Poucos anos atrás uma amiga querida telefonou-me
para contar emocionada que sua filha mais velha estava grávida. Uma mistura de
sentimentos a invadia e ela ansiava por uma conversa longa na expectativa de
que alguma organização deste tumulto pudesse acalma-la. Aceitei prontamente o
desafio, antecipando certo prazer nesta troca que, a meu ver, poderia se tornar
fecunda para ambas. Estava longe de imaginar como a gestação de sua condição de
avó seria construída passo por passo com idas e vindas em um misto de aflição e
prazer, mas principalmente em um reviver nada tranquilo de sua própria
gravidez. Muitas estórias depois, começou a despontar o espaço novo em que a
futura neta iria habitar. Que avó ela queria ser para aquela menininha? Que
valores ou afetos ela haveria de privilegiar na tarefa de transmissão a que ela
estava se propondo? Mais uma rodada de lembranças foi acionada na tentativa de
situar sua mãe, falecida já há algum tempo, naquela condição de avó. Alguém que
felizmente havia estado muito presente e teria contribuído bastante para que os
primeiros cuidados com sua bebê - que agora gestava sua netinha - pudessem
parecer-lhe menos assustadores. Foram nove meses intensos em que pude
compartilhar com minha amiga uma mudança de peso na sua vida, primeiro na
interior, e depois na cuidadosa disposição do tempo para os afazeres de sua
rotina, abrindo espaços que seriam preenchidos por seu convívio com Alice, a
netinha. O zelo e a responsabilidade com que ela tratara seu novo status me tocaram.
Sem nunca se questionar, ela havia “trabalhado” de forma incansável, tentando
não se esquecer de nenhuma letra do alfabeto. Tanto empenho me levava a
refletir sobre as características de “tonar-se avó” e como esta função estaria
diferente nos tempos de hoje. Não é difícil detectar um lugar comum que habita
o imaginário de ser avó e classifica esta condição como algo “finalmente”
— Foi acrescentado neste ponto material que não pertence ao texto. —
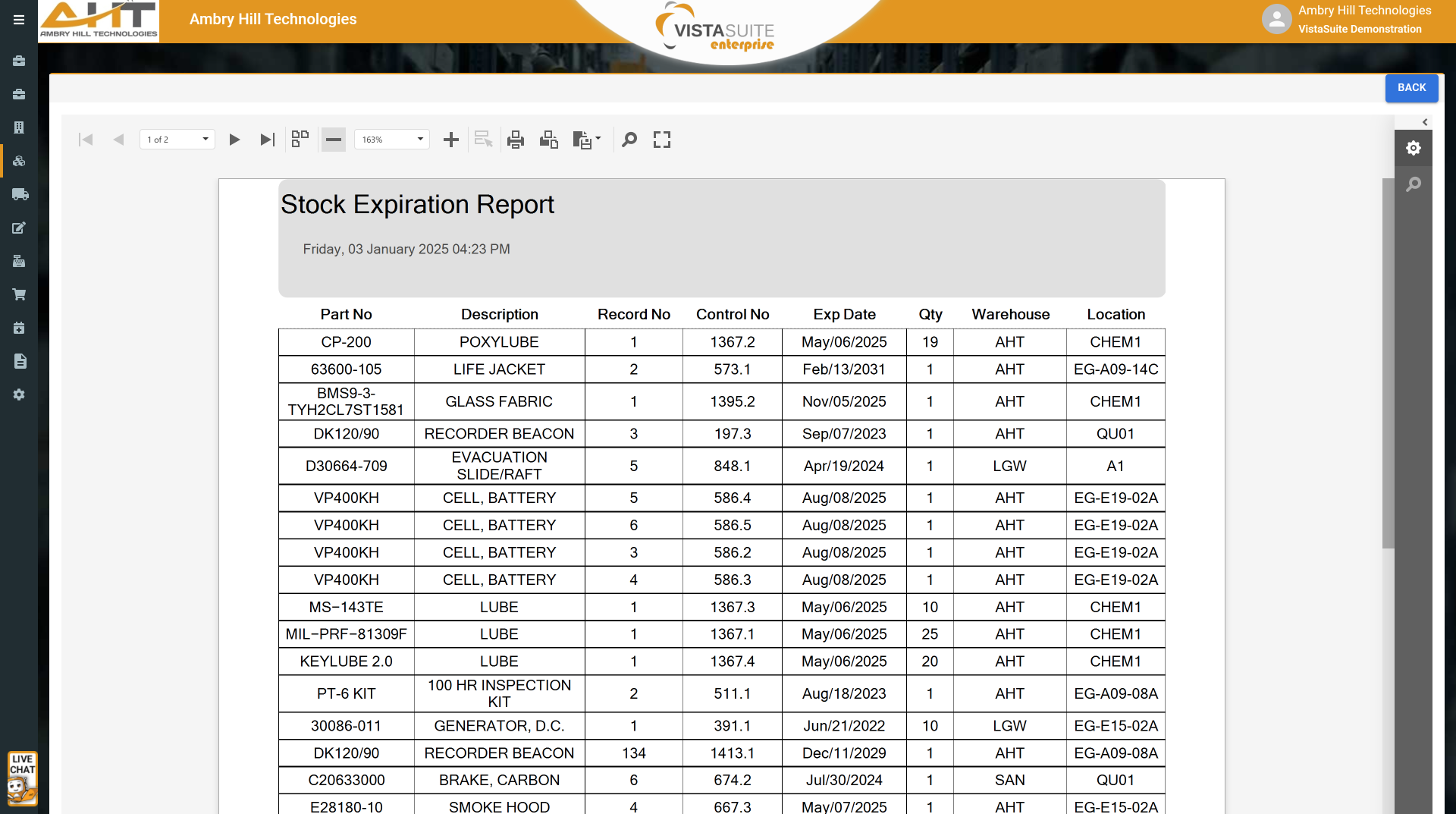Image resolution: width=1456 pixels, height=814 pixels.
Task: Open the Live Chat widget
Action: pos(22,778)
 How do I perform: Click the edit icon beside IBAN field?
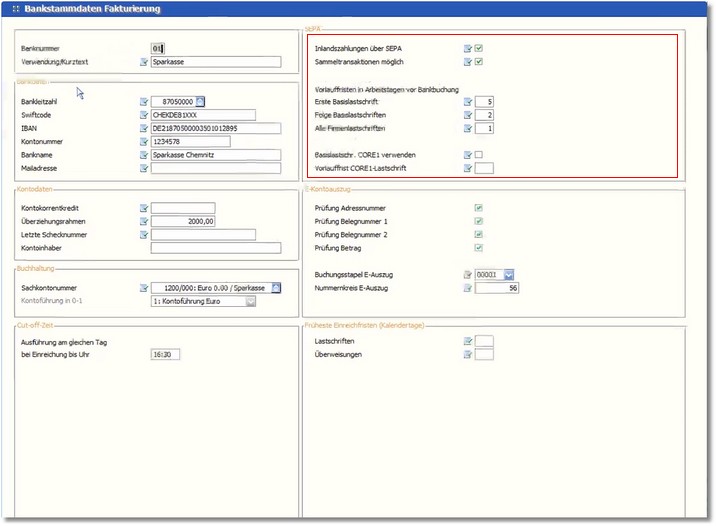(144, 128)
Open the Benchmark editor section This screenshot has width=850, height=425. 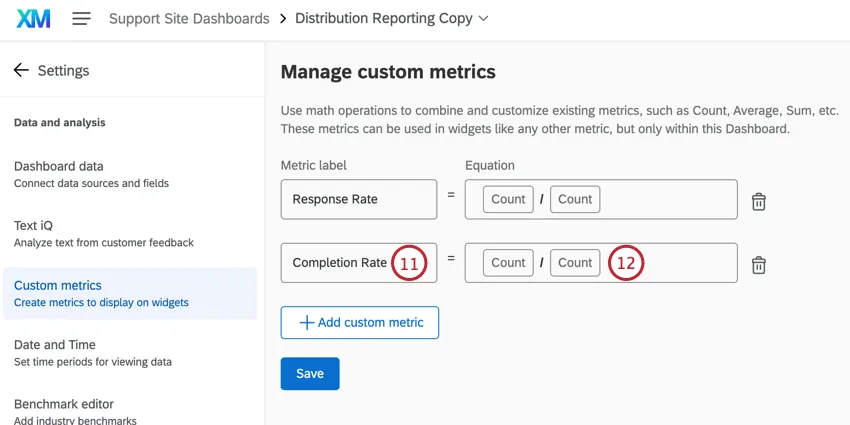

prazeroso, já que ao contrário da maternidade com suas responsabilidades
extremas, as avós podem deitar e rolar com seus netinhos sem se preocupar com
as obrigações educacionais e seus limites, em geral cansativos por demandarem
exaustivas intervenções. É possível que a figura da avó complacente das
famílias de gerações mais antigas cumprisse mais este papel de assegurar um
pouquinho de liberdade ilimitada- aqui
você é rei/ rainha- para fazer um contraponto diante das inúmeras obrigações
que os pais precisavam impor aos pimpolhos. Por outro lado o “tornar-se mãe ou
pai” atualmente está longe daqueles tempos em que tal função era praticamente
naturalizada, ou seja, de pai para filho, de mãe para filha e assim
sucessivamente. Muitas e novas variáveis passaram a contar, desde as mudanças
nos papéis da mulher, que pode fazer inúmeras opções em sua vida, inclusive a
de não se casar ou ter filhos, até na configuração das novas famílias, que em
muitos casos agregam filhos, pais e avós de outros relacionamentos. No caso das
avós, uma grande parte trabalha, tem vidas com agendas cheias e nem sempre
estão dispostas, como minha amiga, a abrirem uma picada nova na paisagem
construída durante anos. Mas é verdade que a relação entre os avós e seus netos
pode ser muito prazerosa. Sem muitos modelos prévios, no entanto, parece que
cada um pode construir sua condição de avô ou avó, incrementando-os com seus
desejos. A amiga citada acima planejou com cuidado sua nova função, tomando-a
como uma passagem a qual ela deveria e queria se preparar. Outra, cujo humor
fino a caracteriza, avó de três netos, em resposta a minha pergunta sobre como
tinha sido para ela “tornar-se avó” respondeu prontamente: há um antes e um
depois. Em seu rosto nenhum sinal de que a frase pudesse habitar somente um dos
lados entre o prazer e o fardo.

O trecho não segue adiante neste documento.